北会津村誌 -279/534page
○覚蔵院 境内東西十九間半、南北四十間、年貢地。村中にあり。山号を良翁山と云。真言宗蓮華寺の末寺なり。もとは宝寿院と同じく本寺の院にあり、天正十七年(一五八九)宥雄と云僧移して此処に営せりと云。本尊地蔵、客殿に安ず。地蔵堂、境内東西五間、南北三間、免除地、端村、平太屋敷にあり。建立の年暦詳ならず。地蔵木像長八寸、作者をしらず、修験霜洗院司なり。
○古跡 五重塔跡、村北二十間にあり。旧事雑考に或記を引て、応永元年(一三九四)に供養せしと云。今本郡南青木組北青木村恵倫寺に此村康寧山宝寿禅寺の鐘あり。康安二年(一三六二)壬寅仲呂日と彫附あり。蓮華寺未だ創建せざる以前、既に寺ありしと見ゆ。然れども来由詳ならず。慶長十六年(一六一一)の地震に崩れしと云。今田圃となり、其字を塔内と称う。
城跡 村北にあり、米倉の地、即本丸の跡と云。三十間四方計、東西北に土手を築き、堀形共腰を廻る。北方の堀は田となり、其字を内膳堀と称す。二丸其三面を廻り、東西二町余、南五十間、東西は民居となり、其余は田圃を開く。其北に出丸あり、東西五十間計、南北二十間皆畠となる。二丸と出丸との間の字又内膳堀と云。此より南の方本町の南端に追手口の跡あり。すこしき土手のこり、其辺の字を上城口と称う。葦名氏の時、其臣富田氏(諱を失う)をして守らしめし所と云。何れの頃の営築と云うことをしらず。
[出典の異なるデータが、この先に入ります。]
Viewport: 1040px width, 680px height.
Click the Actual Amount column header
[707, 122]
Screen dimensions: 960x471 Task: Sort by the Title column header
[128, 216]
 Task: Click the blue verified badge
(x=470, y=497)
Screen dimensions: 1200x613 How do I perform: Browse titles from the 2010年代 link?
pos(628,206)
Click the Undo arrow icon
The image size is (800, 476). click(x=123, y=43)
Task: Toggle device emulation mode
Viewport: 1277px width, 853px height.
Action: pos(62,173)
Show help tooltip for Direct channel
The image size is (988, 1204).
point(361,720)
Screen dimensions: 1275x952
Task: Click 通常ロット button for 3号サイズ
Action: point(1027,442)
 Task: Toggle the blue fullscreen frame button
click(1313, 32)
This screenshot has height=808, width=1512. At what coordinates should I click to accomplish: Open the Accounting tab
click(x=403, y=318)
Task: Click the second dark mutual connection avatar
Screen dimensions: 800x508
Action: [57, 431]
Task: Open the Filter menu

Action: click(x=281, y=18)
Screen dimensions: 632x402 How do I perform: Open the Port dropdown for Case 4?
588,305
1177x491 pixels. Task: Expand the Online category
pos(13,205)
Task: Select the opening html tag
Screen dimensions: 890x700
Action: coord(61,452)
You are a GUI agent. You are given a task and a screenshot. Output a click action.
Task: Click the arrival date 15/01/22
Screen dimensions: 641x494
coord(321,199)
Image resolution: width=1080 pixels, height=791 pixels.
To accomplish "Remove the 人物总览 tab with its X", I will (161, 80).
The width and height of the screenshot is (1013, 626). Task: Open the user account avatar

大壇 村西四町にあり、高さ一丈余、周二十八間、来由をしらず。
○褒善 文四郎身を売て人につかえけるが、聊の品を与うる者あれば貯いおき、父母のもとにおくれり。其後父はうせ、母は独家にあり、或日暴に病に侵され、危急なる由を告げきたる。文四郎主人に暇を乞い、とく帰見れば、母ははや絶入ければ、文四郎泣々なきがらを掻抱き、終夜肌を以て暖むれば、あくる朝に母の身あたたまり出ければ、薬を与え、免角して蘇生しけり。其後はかかる事もあるべきもはかり難しとて、家に帰り。一向に孝養をつくしければ、明和六年(一七六九)賞して米を与う。忠義者、さむ、此村の農民又三郎妻なり。安永五年(一七七六)同上。